Your instructions - A verbatim copy of every entry is required.

Stored items -
********
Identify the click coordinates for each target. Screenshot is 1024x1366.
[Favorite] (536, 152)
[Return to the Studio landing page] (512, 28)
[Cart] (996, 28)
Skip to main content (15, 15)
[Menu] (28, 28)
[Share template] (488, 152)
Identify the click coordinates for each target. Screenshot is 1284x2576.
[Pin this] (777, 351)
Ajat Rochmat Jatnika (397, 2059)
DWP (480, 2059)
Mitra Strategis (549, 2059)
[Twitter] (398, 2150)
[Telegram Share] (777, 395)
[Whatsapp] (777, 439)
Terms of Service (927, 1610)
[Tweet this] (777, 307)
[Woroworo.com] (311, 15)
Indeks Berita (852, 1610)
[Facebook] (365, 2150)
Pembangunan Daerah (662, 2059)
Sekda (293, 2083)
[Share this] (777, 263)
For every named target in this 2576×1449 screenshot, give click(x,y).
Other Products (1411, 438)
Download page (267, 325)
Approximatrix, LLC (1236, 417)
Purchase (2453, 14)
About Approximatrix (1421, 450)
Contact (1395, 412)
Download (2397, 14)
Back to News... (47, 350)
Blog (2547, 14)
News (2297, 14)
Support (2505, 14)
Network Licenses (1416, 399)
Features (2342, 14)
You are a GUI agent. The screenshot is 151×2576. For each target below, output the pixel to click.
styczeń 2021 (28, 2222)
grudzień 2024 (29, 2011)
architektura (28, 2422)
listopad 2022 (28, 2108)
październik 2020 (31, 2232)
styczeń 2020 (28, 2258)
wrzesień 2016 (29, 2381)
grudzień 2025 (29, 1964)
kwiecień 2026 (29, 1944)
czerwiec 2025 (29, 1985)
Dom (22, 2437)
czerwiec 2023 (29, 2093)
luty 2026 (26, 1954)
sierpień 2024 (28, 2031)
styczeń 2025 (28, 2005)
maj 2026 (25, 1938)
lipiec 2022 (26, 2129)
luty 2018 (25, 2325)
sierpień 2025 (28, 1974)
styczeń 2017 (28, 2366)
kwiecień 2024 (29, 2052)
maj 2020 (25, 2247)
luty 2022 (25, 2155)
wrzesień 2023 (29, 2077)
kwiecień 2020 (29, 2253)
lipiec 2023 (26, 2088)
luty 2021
********
Result of the exercise -
Identify the click coordinates for each target. Screenshot is 1024x1366.
[Favorite] (536, 152)
[Return to the Studio landing page] (512, 28)
[Cart] (996, 28)
Skip to main content (15, 15)
[Menu] (28, 28)
[Share template] (488, 152)
Identify the click coordinates for each target. Screenshot is 1284x2576.
[Pin this] (777, 351)
Ajat Rochmat Jatnika (397, 2059)
DWP (480, 2059)
Mitra Strategis (549, 2059)
[Twitter] (398, 2150)
[Telegram Share] (777, 395)
[Whatsapp] (777, 439)
Terms of Service (927, 1610)
[Tweet this] (777, 307)
[Woroworo.com] (311, 15)
Indeks Berita (852, 1610)
[Facebook] (365, 2150)
Pembangunan Daerah (662, 2059)
Sekda (293, 2083)
[Share this] (777, 263)
For every named target in this 2576×1449 screenshot, give click(x,y).
Other Products (1411, 438)
Download page (267, 325)
Approximatrix, LLC (1236, 417)
Purchase (2453, 14)
About Approximatrix (1421, 450)
Contact (1395, 412)
Download (2397, 14)
Back to News... (47, 350)
Blog (2547, 14)
News (2297, 14)
Support (2505, 14)
Network Licenses (1416, 399)
Features (2342, 14)
You are a GUI agent. The screenshot is 151×2576. For each target below, output the pixel to click.
styczeń 2021 (28, 2222)
grudzień 2024 (29, 2011)
architektura (28, 2422)
listopad 2022 (28, 2108)
październik 2020 (31, 2232)
styczeń 2020 (28, 2258)
wrzesień 2016 (29, 2381)
grudzień 2025 (29, 1964)
kwiecień 2026 (29, 1944)
czerwiec 2025 (29, 1985)
Dom (22, 2437)
czerwiec 2023 (29, 2093)
luty 2026 (26, 1954)
sierpień 2024 (28, 2031)
styczeń 2025 (28, 2005)
maj 2026 (25, 1938)
lipiec 2022 (26, 2129)
luty 2018 (25, 2325)
sierpień 2025 (28, 1974)
styczeń 2017 (28, 2366)
kwiecień 2024 (29, 2052)
maj 2020 (25, 2247)
luty 2022 (25, 2155)
wrzesień 2023 (29, 2077)
kwiecień 2020 (29, 2253)
lipiec 2023 (26, 2088)
luty 2021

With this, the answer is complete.